◆ Selected excerpt ◆
In the example embodiment, the gaming device 200 also includes an EGM interface controller 250 and a wireless beacon 252 configured to establish wireless communication between the gaming device 200 and nearby personal devices (or “mobile devices”) 260 of players. In some embodiments, the beacon 252 may utilize near-field communication (NFC) or Bluetooth® to pair with a personal device 260. In one example embodiment, the gaming device 200 uses a Bluetooth beacon such as those made commercially available by Radius Networks, Inc. (headquartered in Washington, D.C.) (e.g., “RadBeacon USB”). The beacon 252 is able to be configured, by the EGM interface controller 250, with a changeable beacon ID that is used when establishing connectivity between the beacon 252 and the personal device 260. During operation, in some embodiments, the beacon 252 may detect that there is a personal device 260 nearby and available for a wireless connection. Upon detection of the nearby personal device 260, the EGM interface controller 250 may transmit a beacon ID request to the casino management system server 114. The casino management system server 114 generates a new ID (“custom beacon ID”) for the beacon 252 and transmits that beacon ID back to the gaming device 200. The custom beacon ID may be uniquely generated (e.g., relative to other beacon IDs being used in other EGMs at the casino's property), and may use output from an RNG to generate the beacon ID. The EGM interface controller 250 reconfigures the beacon 252 to use the custom beacon ID. Once the custom beacon ID is configured, the beacon 252 establishes a pairing with the personal device 260, thereby allowing wireless connectivity between the personal device 260 of the player and allowing the various functionality permitted by the gaming device 200 or other networked services to be made available to the personal device 260 on the network 214.

◆ Dataset section ◆

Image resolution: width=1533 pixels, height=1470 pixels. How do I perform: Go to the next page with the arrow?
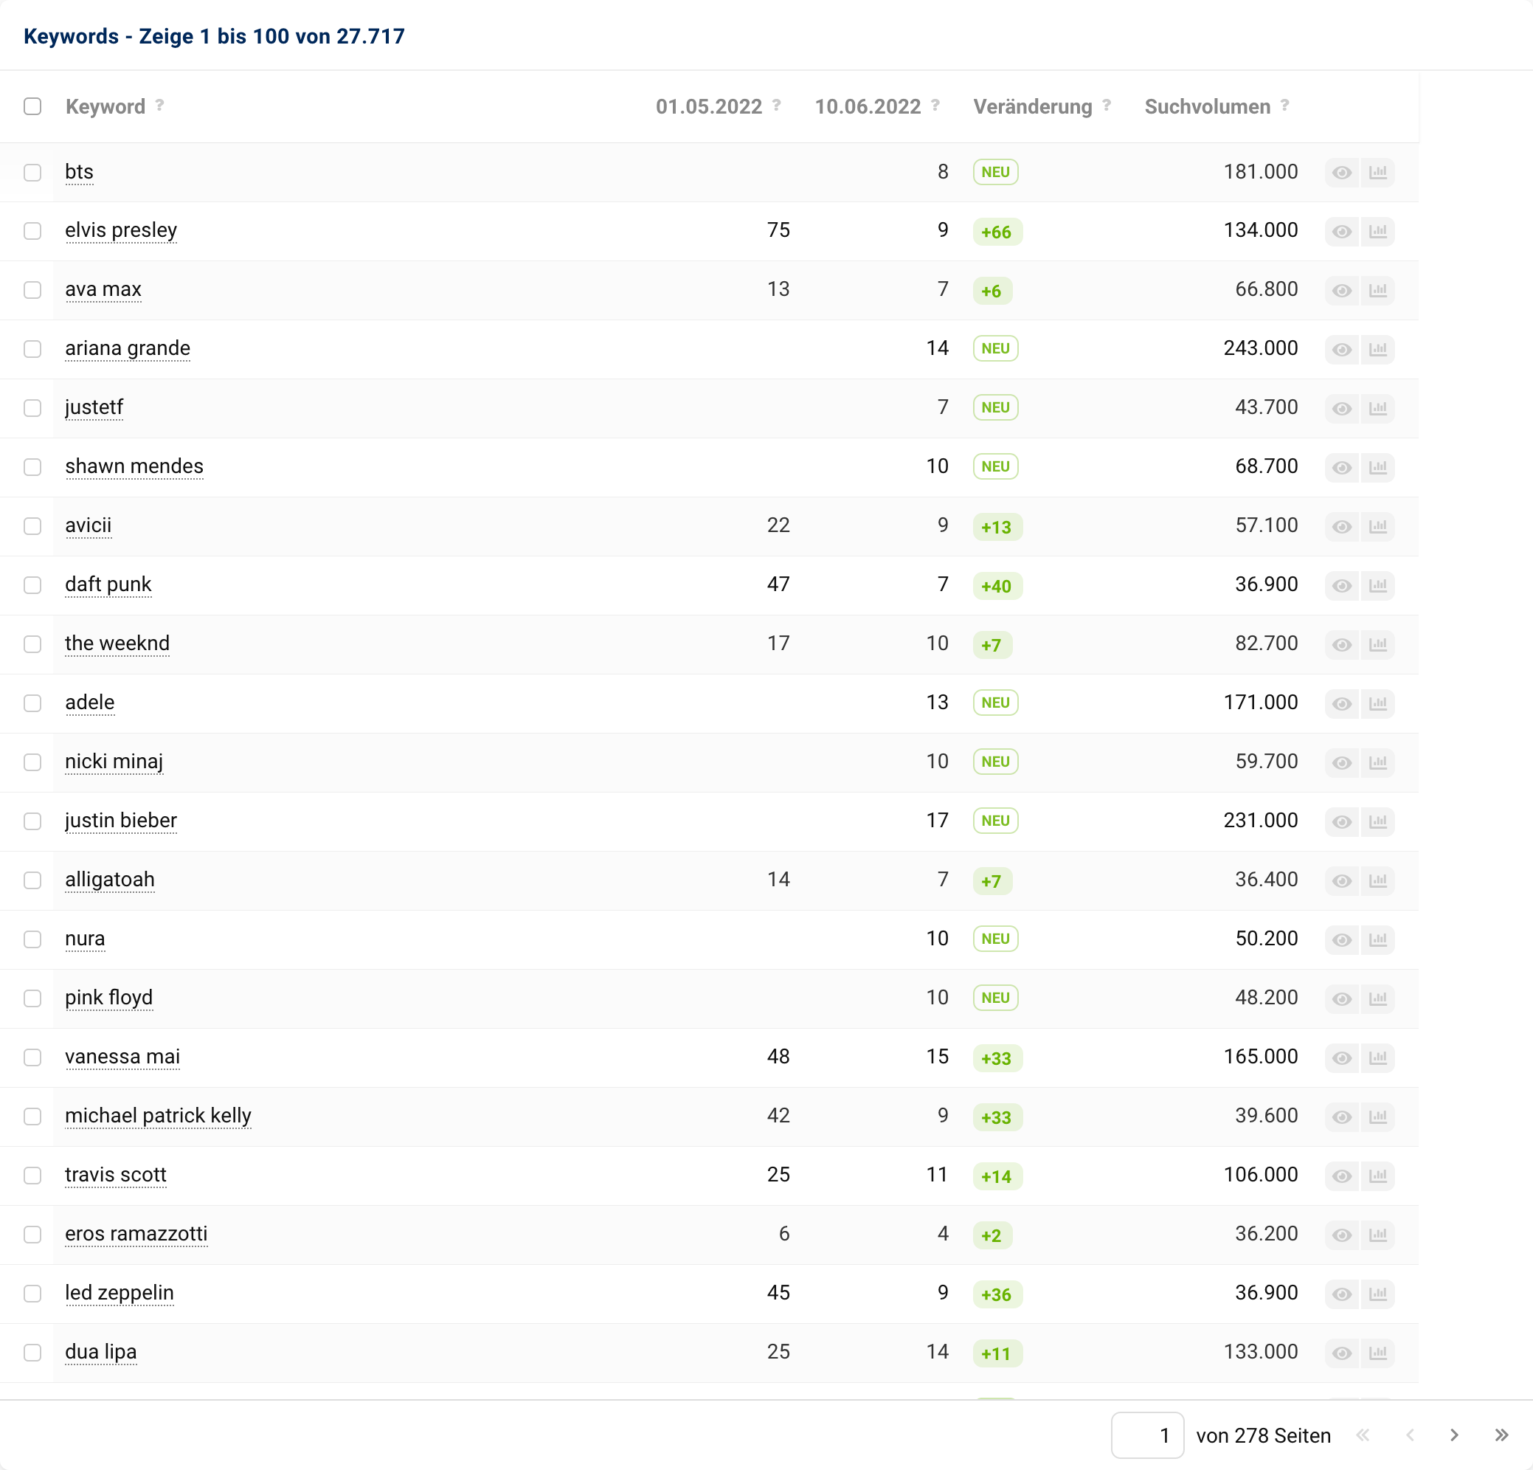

◆ Given request ◆
Write the next part of the passage on the gaming device's wireless beacon pairing, starting right after its last sentence.

◆ Written response ◆
FIG. 3 is a diagram of an example smart table 300 used for table gaming in a casino environment. The smart table 300, in the example embodiment, includes several player positions, generally represented here by betting areas 310A-310F (collectively, “betting areas 310) (e.g., one betting area 310 per active player). In this example table game, players 302 typically stand or sit near their betting area 310 and place wagers (e.g., chips) within the betting area 310 during the course of play. Betting areas 310 are typically visually marked on a table surface (or just “surface”) 308 of the table 300, such as by circles as shown here. The smart table 300 also includes a card shoe 312 from which a dealer 304 dispenses cards during the course of play. In addition, the dealer 304 collects and dispenses chips from a chip inventory maintained in a chip tray 314. The smart table 300 also includes a drop box 316 into which the dealer may deposit cash, tickets, or other items. Further, in some table games, the table surface 308 may include an insurance bar 326 or other such visually-demarcated areas used for the particular table game. Other common table surface areas and hardware may be present but are not illustrated here for purposes of clarity (e.g., automatic card shuffling device, card return tray, additional betting areas, and so forth).

In the example embodiment, the smart table 300 also includes electronic components of or otherwise used by the table ticketing system. A table management device 320 includes a display and a user interface (both not separately depicted in FIG. 3) through which the dealer 304 or casino management (e.g., pitboss) may interface with the table ticketing system or other systems such as the casino management system or the player tracking system. The table management device 320 is communicatively attached to a ticket scanner (or “voucher scanner”) device 322 that may be used to scan the tickets 318 presented by players 302 (e.g., during a ticket-in event). A printing device (or just “printer”) 324 is attached to the table management device 320, and may be used to generate new tickets 318 (e.g., during a “ticket-out” or chip redemption event, or as a partial reimbursement from a ticket-in event). The table management device 320, in some embodiments, is configured to communicate with a table management system (not separately shown) operated by the casino to manage aspects of table games.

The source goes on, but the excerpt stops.